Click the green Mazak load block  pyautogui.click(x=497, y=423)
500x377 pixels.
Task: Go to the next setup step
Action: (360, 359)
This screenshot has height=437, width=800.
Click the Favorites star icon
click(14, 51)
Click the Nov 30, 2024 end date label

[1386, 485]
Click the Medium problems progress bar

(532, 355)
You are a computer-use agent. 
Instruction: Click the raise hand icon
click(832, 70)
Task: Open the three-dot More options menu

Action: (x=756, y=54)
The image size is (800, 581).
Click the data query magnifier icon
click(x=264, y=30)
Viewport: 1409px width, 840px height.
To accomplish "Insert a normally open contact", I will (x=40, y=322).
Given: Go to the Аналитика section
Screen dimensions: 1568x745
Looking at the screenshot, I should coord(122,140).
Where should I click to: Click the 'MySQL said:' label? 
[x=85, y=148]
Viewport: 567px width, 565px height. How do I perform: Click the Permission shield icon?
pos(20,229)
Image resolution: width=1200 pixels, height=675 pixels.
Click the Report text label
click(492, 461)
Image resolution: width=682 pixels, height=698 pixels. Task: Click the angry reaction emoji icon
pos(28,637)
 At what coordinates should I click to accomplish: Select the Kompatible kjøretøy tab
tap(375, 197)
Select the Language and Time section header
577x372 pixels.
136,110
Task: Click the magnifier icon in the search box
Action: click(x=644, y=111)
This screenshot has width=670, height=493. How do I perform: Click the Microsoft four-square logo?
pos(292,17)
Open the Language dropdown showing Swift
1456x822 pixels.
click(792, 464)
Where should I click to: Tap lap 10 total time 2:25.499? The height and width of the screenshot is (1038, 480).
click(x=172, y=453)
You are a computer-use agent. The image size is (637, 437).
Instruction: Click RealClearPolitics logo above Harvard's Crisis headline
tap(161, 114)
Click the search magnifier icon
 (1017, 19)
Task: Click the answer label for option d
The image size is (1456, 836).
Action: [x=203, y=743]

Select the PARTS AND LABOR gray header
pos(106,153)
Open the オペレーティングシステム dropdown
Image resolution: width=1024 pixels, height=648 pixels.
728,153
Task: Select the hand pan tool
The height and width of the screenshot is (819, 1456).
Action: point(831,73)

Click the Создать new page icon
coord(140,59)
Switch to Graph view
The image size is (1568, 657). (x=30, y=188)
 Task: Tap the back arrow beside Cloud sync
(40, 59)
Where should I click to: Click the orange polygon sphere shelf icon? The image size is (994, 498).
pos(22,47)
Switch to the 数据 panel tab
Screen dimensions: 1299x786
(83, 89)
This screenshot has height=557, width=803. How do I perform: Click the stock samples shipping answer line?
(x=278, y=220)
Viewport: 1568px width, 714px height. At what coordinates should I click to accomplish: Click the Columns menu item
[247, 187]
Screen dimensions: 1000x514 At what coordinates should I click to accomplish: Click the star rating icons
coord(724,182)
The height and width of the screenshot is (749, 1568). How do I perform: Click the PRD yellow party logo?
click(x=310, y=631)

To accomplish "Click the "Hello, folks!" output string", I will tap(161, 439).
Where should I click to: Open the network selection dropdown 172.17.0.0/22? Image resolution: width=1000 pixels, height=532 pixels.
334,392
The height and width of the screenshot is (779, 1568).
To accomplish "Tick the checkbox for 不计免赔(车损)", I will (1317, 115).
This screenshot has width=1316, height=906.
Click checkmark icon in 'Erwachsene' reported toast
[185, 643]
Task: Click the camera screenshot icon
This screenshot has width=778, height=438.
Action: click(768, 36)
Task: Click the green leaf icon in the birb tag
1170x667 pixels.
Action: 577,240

# # # #

▶ EXERCISE DETAILS
Give the listing above as a Markdown table with the columns Row and Line, one line per row and blank lines left out.

▶ FINISHED TASK
| Row | Line |
|---|---|
| 1 | Click the green Mazak load block  pyautogui.click(x=497, y=423) |
| 2 | 500x377 pixels. |
| 3 | Task: Go to the next setup step |
| 4 | Action: (360, 359) |
| 5 | This screenshot has height=437, width=800. |
| 6 | Click the Favorites star icon |
| 7 | click(14, 51) |
| 8 | Click the Nov 30, 2024 end date label |
| 9 | [1386, 485] |
| 10 | Click the Medium problems progress bar |
| 11 | (532, 355) |
| 12 | You are a computer-use agent.  |
| 13 | Instruction: Click the raise hand icon |
| 14 | click(832, 70) |
| 15 | Task: Open the three-dot More options menu |
| 16 | Action: (x=756, y=54) |
| 17 | The image size is (800, 581). |
| 18 | Click the data query magnifier icon |
| 19 | click(x=264, y=30) |
| 20 | Viewport: 1409px width, 840px height. |
| 21 | To accomplish "Insert a normally open contact", I will (x=40, y=322). |
| 22 | Given: Go to the Аналитика section |
| 23 | Screen dimensions: 1568x745 |
| 24 | Looking at the screenshot, I should coord(122,140). |
| 25 | Where should I click to: Click the 'MySQL said:' label?  |
| 26 | [x=85, y=148] |
| 27 | Viewport: 567px width, 565px height. How do I perform: Click the Permission shield icon? |
| 28 | pos(20,229) |
| 29 | Image resolution: width=1200 pixels, height=675 pixels. |
| 30 | Click the Report text label |
| 31 | click(492, 461) |
| 32 | Image resolution: width=682 pixels, height=698 pixels. Task: Click the angry reaction emoji icon |
| 33 | pos(28,637) |
| 34 |  At what coordinates should I click to accomplish: Select the Kompatible kjøretøy tab |
| 35 | tap(375, 197) |
| 36 | Select the Language and Time section header |
| 37 | 577x372 pixels. |
| 38 | 136,110 |
| 39 | Task: Click the magnifier icon in the search box |
| 40 | Action: click(x=644, y=111) |
| 41 | This screenshot has width=670, height=493. How do I perform: Click the Microsoft four-square logo? |
| 42 | pos(292,17) |
| 43 | Open the Language dropdown showing Swift |
| 44 | 1456x822 pixels. |
| 45 | click(792, 464) |
| 46 | Where should I click to: Tap lap 10 total time 2:25.499? The height and width of the screenshot is (1038, 480). |
| 47 | click(x=172, y=453) |
| 48 | You are a computer-use agent. The image size is (637, 437). |
| 49 | Instruction: Click RealClearPolitics logo above Harvard's Crisis headline |
| 50 | tap(161, 114) |
| 51 | Click the search magnifier icon |
| 52 |  (1017, 19) |
| 53 | Task: Click the answer label for option d |
| 54 | The image size is (1456, 836). |
| 55 | Action: [x=203, y=743] |
| 56 | Select the PARTS AND LABOR gray header |
| 57 | pos(106,153) |
| 58 | Open the オペレーティングシステム dropdown |
| 59 | Image resolution: width=1024 pixels, height=648 pixels. |
| 60 | 728,153 |
| 61 | Task: Select the hand pan tool |
| 62 | The height and width of the screenshot is (819, 1456). |
| 63 | Action: point(831,73) |
| 64 | Click the Создать new page icon |
| 65 | coord(140,59) |
| 66 | Switch to Graph view |
| 67 | The image size is (1568, 657). (x=30, y=188) |
| 68 |  Task: Tap the back arrow beside Cloud sync |
| 69 | (40, 59) |
| 70 | Where should I click to: Click the orange polygon sphere shelf icon? The image size is (994, 498). |
| 71 | pos(22,47) |
| 72 | Switch to the 数据 panel tab |
| 73 | Screen dimensions: 1299x786 |
| 74 | (83, 89) |
| 75 | This screenshot has height=557, width=803. How do I perform: Click the stock samples shipping answer line? |
| 76 | (x=278, y=220) |
| 77 | Viewport: 1568px width, 714px height. At what coordinates should I click to accomplish: Click the Columns menu item |
| 78 | [247, 187] |
| 79 | Screen dimensions: 1000x514 At what coordinates should I click to accomplish: Click the star rating icons |
| 80 | coord(724,182) |
| 81 | The height and width of the screenshot is (749, 1568). How do I perform: Click the PRD yellow party logo? |
| 82 | click(x=310, y=631) |
| 83 | To accomplish "Click the "Hello, folks!" output string", I will tap(161, 439). |
| 84 | Where should I click to: Open the network selection dropdown 172.17.0.0/22? Image resolution: width=1000 pixels, height=532 pixels. |
| 85 | 334,392 |
| 86 | The height and width of the screenshot is (779, 1568). |
| 87 | To accomplish "Tick the checkbox for 不计免赔(车损)", I will (1317, 115). |
| 88 | This screenshot has width=1316, height=906. |
| 89 | Click checkmark icon in 'Erwachsene' reported toast |
| 90 | [185, 643] |
| 91 | Task: Click the camera screenshot icon |
| 92 | This screenshot has width=778, height=438. |
| 93 | Action: click(768, 36) |
| 94 | Task: Click the green leaf icon in the birb tag |
| 95 | 1170x667 pixels. |
| 96 | Action: 577,240 |